A prevenção contra a demência ganha novos contornos científicos a partir da identificação de hábitos e condições clínicas que aceleram o declínio cognitivo. Um estudo publicado pela revista científica Neurology Open Access acompanhou 12 mil pessoas ao longo de 26 anos e comprovou o impacto direto da saúde cardiovascular no cérebro. O levantamento indica que pessoas que chegam à meia-idade sem três fatores de risco específicos — pressão alta, diabete e tabagismo — vivem mais tempo livres de perdas neurológicas graves.
Os dados mostram que indivíduos avaliados aos 55 anos sem nenhum desses três quadros apresentaram, em média, mais de 30 anos de vida sem sinais de demência, alcançando a faixa dos 85 anos com autonomia preservada. Em contrapartida, os voluntários que conviviam com os três fatores simultaneamente registraram apenas 17 anos sem a condição, desenvolvendo o quadro por volta dos 72 anos. O resultado representa uma diferença média de 13 anos de vida saudável entre os dois perfis.
A demência é uma síndrome clínica caracterizada pela deterioração progressiva da memória, da capacidade de raciocínio e da independência funcional no cotidiano. No Brasil, estimativas apontam que aproximadamente 3 milhões de pessoas vivem com a condição, sendo a doença de Alzheimer a causa mais frequente. O cenário nacional, contudo, é agravado pelo subdiagnóstico, já que mais de 80% dos casos no país não recebem identificação médica adequada.
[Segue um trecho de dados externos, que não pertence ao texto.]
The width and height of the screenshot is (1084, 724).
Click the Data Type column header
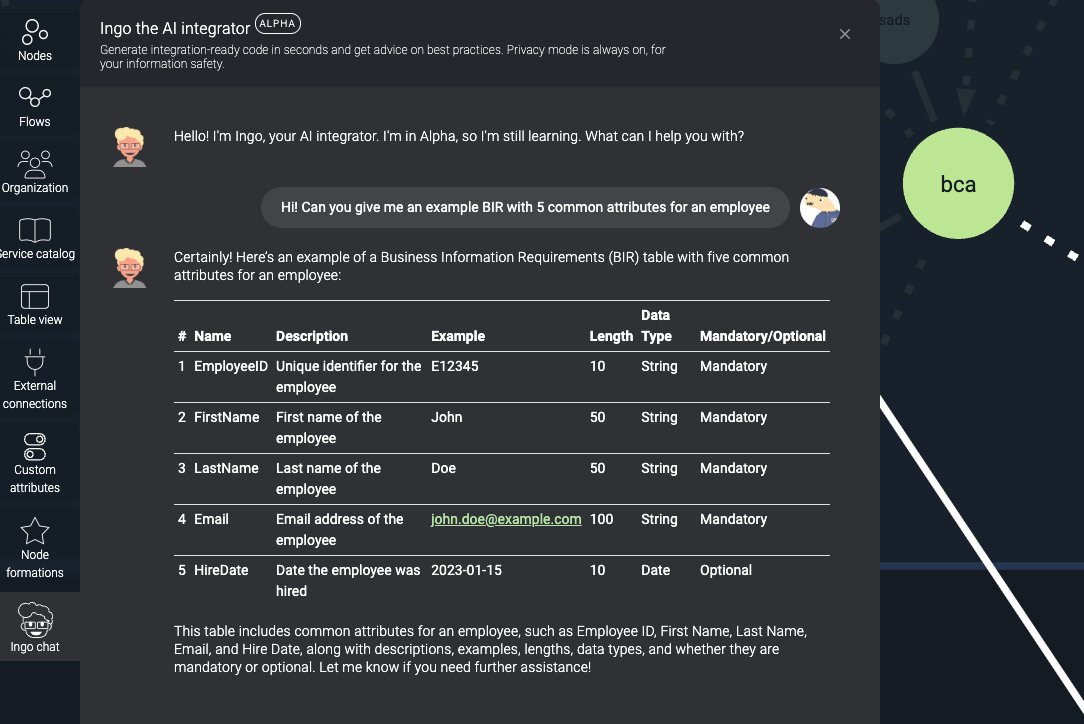[x=656, y=326]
Segundo Daniel Yankelevich, neurologista do Hospital São Paulo da Universidade Federal de São Paulo (Unifesp), muitas famílias interpretam os esquecimentos e a perda de habilidades cotidianas como um processo natural do envelhecimento. O especialista ressalta que o declínio das funções mentais não é uma consequência normal da idade e exige investigação clínica criteriosa diante dos primeiros sinais de perda de autonomia.
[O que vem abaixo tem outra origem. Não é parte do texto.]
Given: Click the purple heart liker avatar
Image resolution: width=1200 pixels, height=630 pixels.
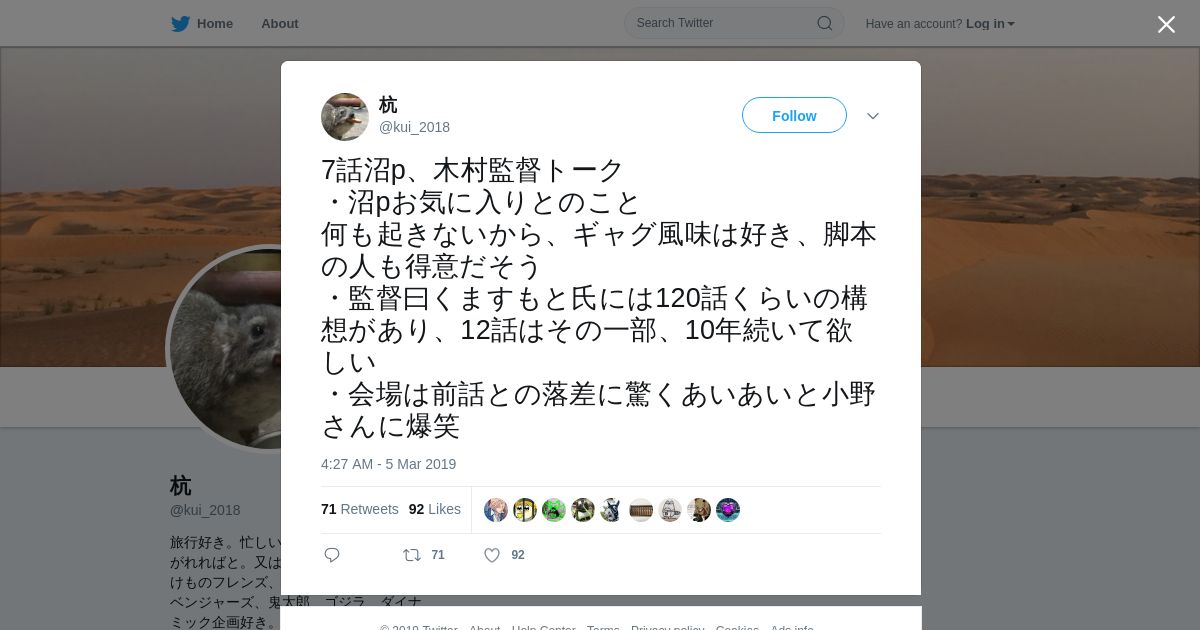Looking at the screenshot, I should click(x=728, y=510).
Em termos de controle de saúde preventiva, os critérios do Ministério da Saúde estabelecem parâmetros claros para o monitoramento contínuo:
- Pressão alta: valores a partir de 14 por 9;
- Diabete: glicemia em jejum igual ou superior a 126 mg/dl, cenário em que o organismo não produz ou não utiliza adequadamente a insulina;
- Pré-diabete: taxa de glicose entre 100 e 125 mg/dl, estágio de alerta no qual mudanças alimentares e prática regular de exercícios físicos podem reverter o quadro.
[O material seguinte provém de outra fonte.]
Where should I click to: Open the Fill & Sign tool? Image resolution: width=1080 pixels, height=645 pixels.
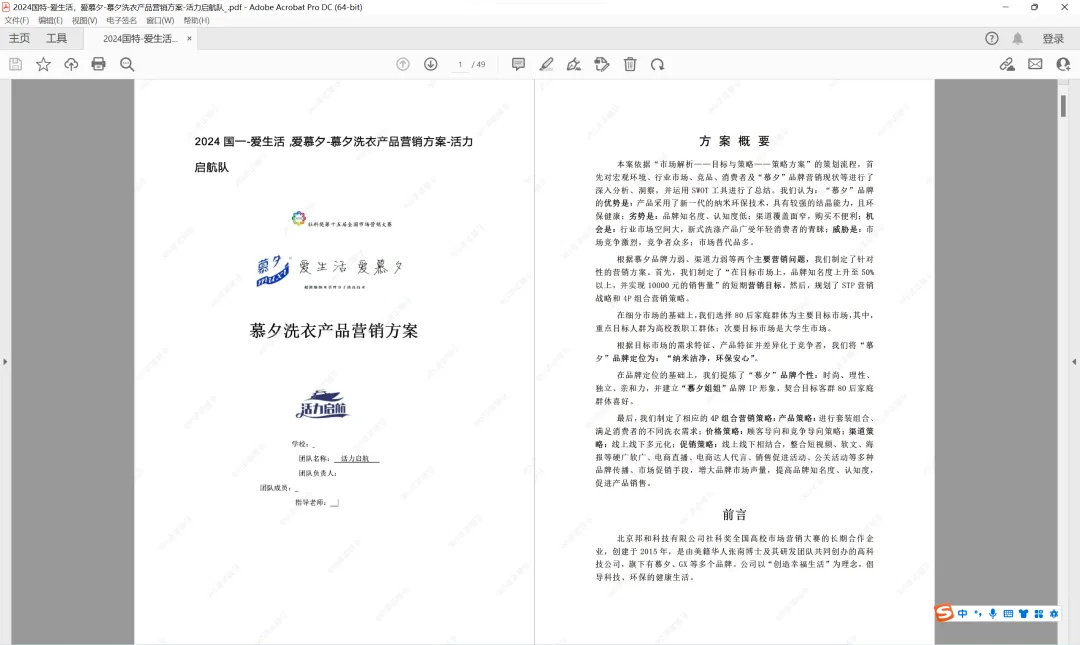[x=575, y=64]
Na frente de pesquisas preventivas, a comunidade científica avalia o papel de agentes imunizantes na proteção do sistema nervoso central. Levantamentos recentes investigam a associação entre a vacina contra o herpes-zóster e a redução da incidência de transtornos neurodegenerativos. Resultados preliminares indicam uma incidência cerca de 20% menor de casos de demência entre indivíduos vacinados contra o vírus.